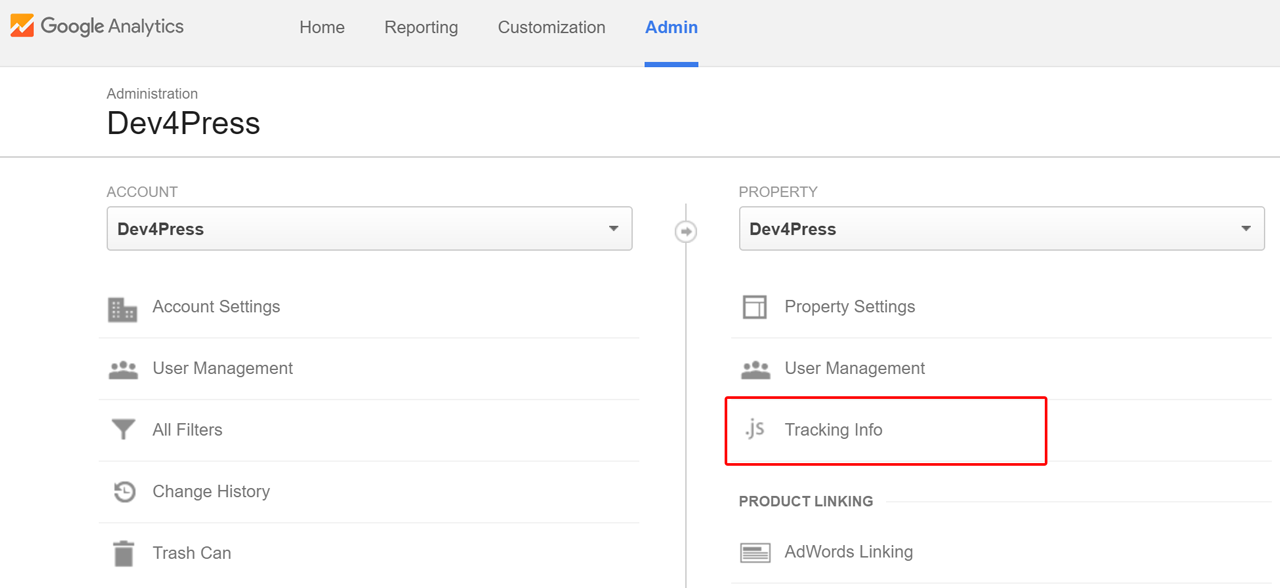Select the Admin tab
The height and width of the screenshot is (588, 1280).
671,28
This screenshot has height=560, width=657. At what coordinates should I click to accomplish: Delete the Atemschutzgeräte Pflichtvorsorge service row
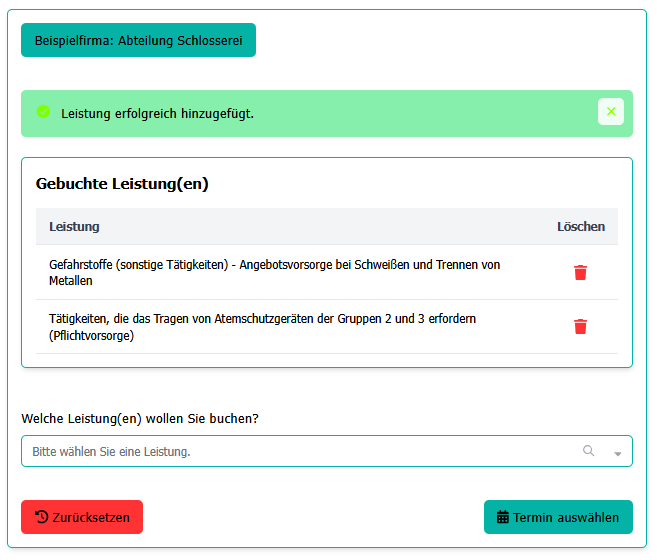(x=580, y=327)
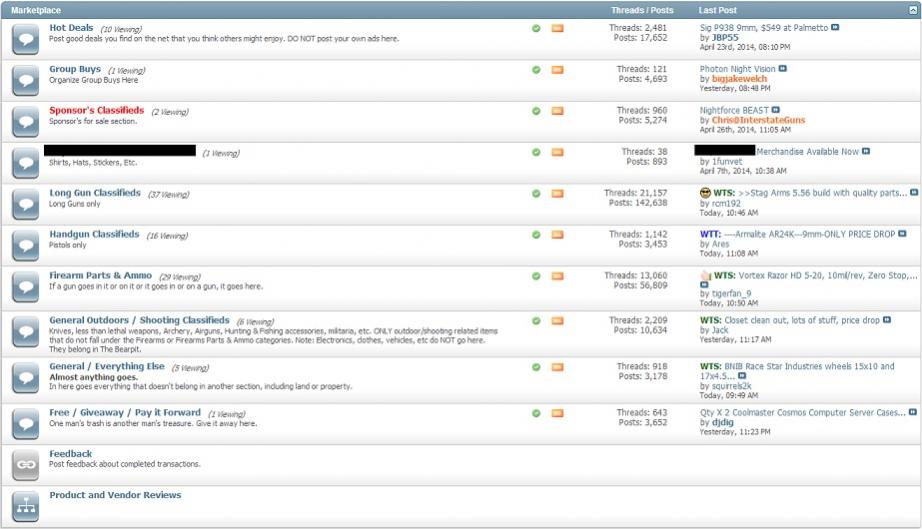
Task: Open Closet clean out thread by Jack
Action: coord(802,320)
---------------
*What is being asked*
From the line that holds "This screenshot has" to the last line of the records, please copy each line exactly and nothing else. Pictures stay out.

*Completed task*
This screenshot has height=560, width=657. At what coordinates should I click to accomplish: Delete the Atemschutzgeräte Pflichtvorsorge service row
(x=580, y=327)
Task: Open Closet clean out thread by Jack
Action: coord(802,320)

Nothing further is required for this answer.